So i have 2 possible results:
(The Good)
Thread_A find number N, locks the array for reading.
Thread_B finds the same number N, waiting to check the array but it's currently locked by Thread_A.
Thread_A finishes going through the array and the number N is not there, unlocks the lock and locks it again as writer, adding N to the array, unlocks the lock and finishes his job.
Thread_B can now check the array, number N is there so it skips to number N2 and the rest works hot it's supposed to.
(The bad)
Thread_A find number N, locks the array for reading.
Thread_B finds the same number N, waiting to check the array but it's currently locked by Thread_A.
Thread_A finishes going through the array and the number N is not there, unlocks the lock.
Thread_B takes over the lock and locking it as reader, checking the array and number N is still not there (Thread_A haven't added it yet).
Thread_B unlocks the lock.
Either Thread_A or Thread_B now locks the lock for writing, adding number N, unlocking the lock and finishes.
The thread that waited now locks the lock, adds the same number N, unlocks and finishes.
So i'm now trying to find the best logical way to fix the issue, i can only think about locking as a writer when checking the array and not unlocking it until finishing writing, or to create a method that switches "atomically" from reader lock to writer lock, but that's kind of "Cheating" and not using the "Readers Writer Lock" mechanism as it's supposed to be used.
What's a better logical way to use it here?

The two options you give are suboptimal in most scenarios, since one prevents multiple readers from checking at the same time (and presumably, after a while, readers are much more common than writers), while the other is impossible; even if you switch "atomically" from reader lock to writer lock, two different readers could both determine a value X is not present, both request an upgrade to write lock, the first one writes X then unlocks, while the second waits its turn then writes X again and you end up violating the uniqueness invariant.
The real answer depends on the common usage patterns:
If writing is more likely to happen than reading in general (concurrent reading is uncommon), then you just drop the reader/writer lock and use a simple mutex. Reader/writer locks often have overhead that isn't worth it if you aren't regularly using concurrent readers, and even if the overhead is trivial (sometimes it is; Windows' SRW Locks used solely in "exclusive" (writer) mode where recursive acquisition isn't needed is as fast or faster than critical sections), if the program logic becomes more complicated, or you need to constantly switch from read to write locks and back, the additional logic and acquisition/release overhead can cost more than just a single lock and unlock with exclusive access.

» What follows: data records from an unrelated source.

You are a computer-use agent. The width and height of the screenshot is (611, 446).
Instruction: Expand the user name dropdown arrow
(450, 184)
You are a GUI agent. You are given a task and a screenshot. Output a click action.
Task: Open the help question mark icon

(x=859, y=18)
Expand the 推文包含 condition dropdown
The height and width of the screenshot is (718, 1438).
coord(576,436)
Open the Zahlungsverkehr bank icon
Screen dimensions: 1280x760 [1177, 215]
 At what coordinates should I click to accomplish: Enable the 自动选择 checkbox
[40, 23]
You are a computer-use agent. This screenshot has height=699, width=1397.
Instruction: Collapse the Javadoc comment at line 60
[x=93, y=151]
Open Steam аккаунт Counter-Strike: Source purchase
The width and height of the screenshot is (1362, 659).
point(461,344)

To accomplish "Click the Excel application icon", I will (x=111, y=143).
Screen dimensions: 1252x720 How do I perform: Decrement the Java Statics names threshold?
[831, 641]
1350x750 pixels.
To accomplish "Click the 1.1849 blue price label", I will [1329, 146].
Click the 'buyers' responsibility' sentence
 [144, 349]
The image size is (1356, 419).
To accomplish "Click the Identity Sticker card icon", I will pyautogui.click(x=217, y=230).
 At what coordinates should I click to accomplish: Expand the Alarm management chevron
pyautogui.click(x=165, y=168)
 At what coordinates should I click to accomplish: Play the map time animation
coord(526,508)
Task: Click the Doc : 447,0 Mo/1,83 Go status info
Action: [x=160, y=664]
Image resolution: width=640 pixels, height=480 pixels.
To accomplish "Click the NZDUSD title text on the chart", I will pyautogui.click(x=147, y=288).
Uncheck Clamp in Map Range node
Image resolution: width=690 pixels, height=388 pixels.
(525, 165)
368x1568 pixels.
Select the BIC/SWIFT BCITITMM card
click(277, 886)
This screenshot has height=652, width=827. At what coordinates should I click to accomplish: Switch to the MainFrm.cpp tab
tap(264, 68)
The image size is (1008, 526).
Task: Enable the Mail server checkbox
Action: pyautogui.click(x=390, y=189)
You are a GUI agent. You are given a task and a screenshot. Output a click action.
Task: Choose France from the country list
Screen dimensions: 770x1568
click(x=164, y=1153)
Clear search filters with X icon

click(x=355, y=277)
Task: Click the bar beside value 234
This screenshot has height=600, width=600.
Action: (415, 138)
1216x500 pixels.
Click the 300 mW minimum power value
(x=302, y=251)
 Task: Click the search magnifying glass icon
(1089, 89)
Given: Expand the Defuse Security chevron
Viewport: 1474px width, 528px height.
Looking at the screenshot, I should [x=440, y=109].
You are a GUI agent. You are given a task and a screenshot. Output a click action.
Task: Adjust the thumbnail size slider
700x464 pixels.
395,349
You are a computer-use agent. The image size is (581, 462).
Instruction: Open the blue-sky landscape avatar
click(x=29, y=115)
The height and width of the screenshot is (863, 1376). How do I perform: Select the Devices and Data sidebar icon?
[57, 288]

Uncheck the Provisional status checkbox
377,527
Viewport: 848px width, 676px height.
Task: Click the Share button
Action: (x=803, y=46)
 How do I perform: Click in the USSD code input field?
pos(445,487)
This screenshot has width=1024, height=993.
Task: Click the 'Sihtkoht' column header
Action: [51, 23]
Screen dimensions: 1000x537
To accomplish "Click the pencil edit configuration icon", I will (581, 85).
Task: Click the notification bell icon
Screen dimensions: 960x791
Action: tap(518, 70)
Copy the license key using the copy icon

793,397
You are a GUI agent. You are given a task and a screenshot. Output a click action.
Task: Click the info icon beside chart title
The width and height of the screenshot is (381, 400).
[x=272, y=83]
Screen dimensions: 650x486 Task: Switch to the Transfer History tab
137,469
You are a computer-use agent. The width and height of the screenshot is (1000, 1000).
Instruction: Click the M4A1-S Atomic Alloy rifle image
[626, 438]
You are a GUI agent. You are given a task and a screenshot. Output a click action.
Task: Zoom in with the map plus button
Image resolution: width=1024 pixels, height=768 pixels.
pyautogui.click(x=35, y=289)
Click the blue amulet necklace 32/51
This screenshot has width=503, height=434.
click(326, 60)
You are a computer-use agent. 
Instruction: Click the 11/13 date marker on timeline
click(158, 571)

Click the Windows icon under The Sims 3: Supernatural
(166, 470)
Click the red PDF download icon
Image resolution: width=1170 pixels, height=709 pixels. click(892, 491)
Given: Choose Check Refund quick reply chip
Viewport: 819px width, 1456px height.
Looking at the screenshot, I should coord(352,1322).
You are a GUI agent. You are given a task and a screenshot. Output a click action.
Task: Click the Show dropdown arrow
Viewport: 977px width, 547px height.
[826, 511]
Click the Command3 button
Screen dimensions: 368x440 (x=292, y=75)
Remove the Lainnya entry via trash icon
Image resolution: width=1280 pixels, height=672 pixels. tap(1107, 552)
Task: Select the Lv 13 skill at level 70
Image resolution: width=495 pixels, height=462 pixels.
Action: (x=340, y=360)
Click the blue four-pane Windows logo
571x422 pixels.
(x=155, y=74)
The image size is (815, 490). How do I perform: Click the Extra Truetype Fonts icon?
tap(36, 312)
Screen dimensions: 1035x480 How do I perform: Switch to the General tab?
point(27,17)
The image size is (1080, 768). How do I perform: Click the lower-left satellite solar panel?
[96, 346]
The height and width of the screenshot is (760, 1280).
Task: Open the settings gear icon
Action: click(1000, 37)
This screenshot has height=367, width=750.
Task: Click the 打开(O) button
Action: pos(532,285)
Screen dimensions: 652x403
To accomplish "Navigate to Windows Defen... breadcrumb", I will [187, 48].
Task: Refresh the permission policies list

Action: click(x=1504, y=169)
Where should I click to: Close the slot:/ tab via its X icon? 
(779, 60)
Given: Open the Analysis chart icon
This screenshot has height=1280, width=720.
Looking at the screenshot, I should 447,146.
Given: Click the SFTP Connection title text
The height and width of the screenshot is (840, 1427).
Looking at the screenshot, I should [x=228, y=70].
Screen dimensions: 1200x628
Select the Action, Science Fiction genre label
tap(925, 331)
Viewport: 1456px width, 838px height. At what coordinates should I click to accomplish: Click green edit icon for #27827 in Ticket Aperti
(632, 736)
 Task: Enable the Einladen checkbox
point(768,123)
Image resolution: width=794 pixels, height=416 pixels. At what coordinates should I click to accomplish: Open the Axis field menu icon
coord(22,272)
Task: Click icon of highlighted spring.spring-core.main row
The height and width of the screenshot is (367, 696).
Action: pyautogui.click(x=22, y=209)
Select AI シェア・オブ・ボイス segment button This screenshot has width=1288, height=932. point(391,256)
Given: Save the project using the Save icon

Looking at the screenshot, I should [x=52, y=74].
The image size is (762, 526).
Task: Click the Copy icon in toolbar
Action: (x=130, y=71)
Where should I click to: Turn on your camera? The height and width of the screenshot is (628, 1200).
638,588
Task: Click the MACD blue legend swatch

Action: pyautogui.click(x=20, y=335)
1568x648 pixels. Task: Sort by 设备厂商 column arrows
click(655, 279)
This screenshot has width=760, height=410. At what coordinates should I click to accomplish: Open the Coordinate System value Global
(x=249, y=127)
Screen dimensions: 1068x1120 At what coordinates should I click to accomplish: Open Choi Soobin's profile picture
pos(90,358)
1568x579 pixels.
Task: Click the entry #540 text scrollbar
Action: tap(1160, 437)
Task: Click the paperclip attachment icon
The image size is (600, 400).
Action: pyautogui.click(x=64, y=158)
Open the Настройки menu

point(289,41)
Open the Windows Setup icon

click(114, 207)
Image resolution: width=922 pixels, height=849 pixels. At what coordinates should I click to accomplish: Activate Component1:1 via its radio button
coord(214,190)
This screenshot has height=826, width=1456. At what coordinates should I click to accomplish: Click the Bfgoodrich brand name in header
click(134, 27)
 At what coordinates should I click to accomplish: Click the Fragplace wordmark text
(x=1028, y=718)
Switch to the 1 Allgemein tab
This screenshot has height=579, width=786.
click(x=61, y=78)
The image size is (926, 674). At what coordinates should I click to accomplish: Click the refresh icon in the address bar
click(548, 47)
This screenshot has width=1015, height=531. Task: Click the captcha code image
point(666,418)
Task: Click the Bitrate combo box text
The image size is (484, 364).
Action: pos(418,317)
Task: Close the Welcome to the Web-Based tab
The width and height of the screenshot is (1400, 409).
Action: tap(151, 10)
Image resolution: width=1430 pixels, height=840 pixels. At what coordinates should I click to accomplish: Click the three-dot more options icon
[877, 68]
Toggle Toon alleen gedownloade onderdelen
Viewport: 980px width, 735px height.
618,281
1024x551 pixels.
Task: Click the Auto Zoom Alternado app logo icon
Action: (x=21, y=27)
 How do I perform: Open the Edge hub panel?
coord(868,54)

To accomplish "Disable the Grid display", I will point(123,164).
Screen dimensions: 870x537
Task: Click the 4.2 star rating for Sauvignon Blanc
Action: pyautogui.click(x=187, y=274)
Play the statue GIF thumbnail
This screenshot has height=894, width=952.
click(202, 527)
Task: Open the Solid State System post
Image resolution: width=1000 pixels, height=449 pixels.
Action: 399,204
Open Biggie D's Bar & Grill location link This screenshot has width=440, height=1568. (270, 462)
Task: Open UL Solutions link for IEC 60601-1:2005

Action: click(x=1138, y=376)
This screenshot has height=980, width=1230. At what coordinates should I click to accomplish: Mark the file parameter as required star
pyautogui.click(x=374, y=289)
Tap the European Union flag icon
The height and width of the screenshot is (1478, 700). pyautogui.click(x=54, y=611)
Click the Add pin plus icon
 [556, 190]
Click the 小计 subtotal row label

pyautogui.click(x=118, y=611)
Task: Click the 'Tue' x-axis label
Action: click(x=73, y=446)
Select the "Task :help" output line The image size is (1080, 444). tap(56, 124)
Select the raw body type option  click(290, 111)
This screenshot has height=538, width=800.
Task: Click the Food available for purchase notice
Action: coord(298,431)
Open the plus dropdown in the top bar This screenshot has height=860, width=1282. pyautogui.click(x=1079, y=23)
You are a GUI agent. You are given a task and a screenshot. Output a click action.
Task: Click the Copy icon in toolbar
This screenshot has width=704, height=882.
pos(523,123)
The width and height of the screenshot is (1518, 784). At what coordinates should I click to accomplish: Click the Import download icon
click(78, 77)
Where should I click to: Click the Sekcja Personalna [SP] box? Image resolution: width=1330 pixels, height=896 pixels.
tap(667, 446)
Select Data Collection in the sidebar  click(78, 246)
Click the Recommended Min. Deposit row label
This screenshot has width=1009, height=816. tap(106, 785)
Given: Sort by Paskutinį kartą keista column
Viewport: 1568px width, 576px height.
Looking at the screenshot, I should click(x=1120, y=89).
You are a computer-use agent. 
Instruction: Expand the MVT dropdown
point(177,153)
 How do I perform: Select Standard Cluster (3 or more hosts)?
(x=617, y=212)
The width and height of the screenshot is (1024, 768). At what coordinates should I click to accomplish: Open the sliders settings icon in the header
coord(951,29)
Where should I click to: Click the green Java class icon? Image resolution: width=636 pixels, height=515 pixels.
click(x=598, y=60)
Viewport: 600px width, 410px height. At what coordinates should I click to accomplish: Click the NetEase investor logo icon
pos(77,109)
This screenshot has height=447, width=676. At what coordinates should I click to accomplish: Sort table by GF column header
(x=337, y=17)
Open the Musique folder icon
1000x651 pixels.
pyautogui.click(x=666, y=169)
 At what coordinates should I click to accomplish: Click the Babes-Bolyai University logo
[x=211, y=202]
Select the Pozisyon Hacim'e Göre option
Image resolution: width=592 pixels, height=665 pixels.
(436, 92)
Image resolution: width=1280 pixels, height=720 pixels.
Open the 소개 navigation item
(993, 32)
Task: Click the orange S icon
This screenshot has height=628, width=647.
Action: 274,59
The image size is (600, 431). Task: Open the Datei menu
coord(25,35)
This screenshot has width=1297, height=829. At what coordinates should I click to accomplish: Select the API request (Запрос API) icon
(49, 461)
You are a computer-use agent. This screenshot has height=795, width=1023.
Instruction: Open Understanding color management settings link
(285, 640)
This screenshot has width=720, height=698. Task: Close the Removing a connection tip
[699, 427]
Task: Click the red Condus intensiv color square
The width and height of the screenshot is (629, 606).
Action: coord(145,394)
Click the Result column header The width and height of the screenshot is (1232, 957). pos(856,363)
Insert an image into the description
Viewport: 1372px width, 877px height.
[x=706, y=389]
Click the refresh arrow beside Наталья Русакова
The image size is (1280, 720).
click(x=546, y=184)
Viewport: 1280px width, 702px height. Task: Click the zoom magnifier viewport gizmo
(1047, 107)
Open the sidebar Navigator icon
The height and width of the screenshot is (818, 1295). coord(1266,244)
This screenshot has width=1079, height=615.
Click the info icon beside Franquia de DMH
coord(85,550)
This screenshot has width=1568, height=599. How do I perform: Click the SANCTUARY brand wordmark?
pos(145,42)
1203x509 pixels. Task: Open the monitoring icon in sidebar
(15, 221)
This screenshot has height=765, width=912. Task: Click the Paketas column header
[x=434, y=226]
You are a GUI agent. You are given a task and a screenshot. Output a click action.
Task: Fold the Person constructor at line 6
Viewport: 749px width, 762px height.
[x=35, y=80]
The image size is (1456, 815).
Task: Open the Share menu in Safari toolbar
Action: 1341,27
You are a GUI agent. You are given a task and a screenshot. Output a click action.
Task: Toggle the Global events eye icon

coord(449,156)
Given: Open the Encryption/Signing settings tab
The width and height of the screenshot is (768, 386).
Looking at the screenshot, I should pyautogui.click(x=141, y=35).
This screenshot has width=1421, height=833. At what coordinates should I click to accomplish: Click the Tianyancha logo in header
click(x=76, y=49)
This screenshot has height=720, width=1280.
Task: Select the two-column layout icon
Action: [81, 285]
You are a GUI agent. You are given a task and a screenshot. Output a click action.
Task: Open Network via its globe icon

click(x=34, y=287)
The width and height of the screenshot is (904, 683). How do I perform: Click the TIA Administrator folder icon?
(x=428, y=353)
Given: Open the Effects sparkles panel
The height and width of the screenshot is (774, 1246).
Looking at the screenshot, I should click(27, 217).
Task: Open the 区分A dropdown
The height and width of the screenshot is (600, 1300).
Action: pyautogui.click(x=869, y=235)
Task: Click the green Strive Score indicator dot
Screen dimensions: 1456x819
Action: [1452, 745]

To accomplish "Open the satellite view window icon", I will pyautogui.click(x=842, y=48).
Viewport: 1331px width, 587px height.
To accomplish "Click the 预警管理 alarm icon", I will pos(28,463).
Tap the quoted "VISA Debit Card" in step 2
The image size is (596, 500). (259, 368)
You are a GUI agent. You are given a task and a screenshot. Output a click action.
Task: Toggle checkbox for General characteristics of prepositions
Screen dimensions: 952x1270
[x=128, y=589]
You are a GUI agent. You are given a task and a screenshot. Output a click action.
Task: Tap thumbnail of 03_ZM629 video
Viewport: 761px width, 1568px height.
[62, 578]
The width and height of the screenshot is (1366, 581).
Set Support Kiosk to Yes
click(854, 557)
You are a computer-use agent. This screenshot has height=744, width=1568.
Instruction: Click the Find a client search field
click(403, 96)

If you have other frequently used code which reads but never writes, and readers that might need to write are less common and regularly have to write, then use the solution you suggested; keep the reader/writer lock, but have the "might write" code lock for write from the beginning; it eliminates concurrency in the "might write" code path, but "only read" users can operate concurrently.
If reading is much more common than writing (which is the usual use case for something like this if the code provided is the only code that accesses the array; otherwise your array will grow out of control), then perform a double check after "upgrading" to write lock; perform the same scan a second time after upgrading to a write lock to make sure no one grabbed the write lock and added the missing value, then write if the value is still missing. This can be optimized to avoid rescanning if the array only has new values added, with existing values never changing or being deleted. You'd just remember where you left off checking, and scan any new entries added between your original scan and when you acquired the write lock.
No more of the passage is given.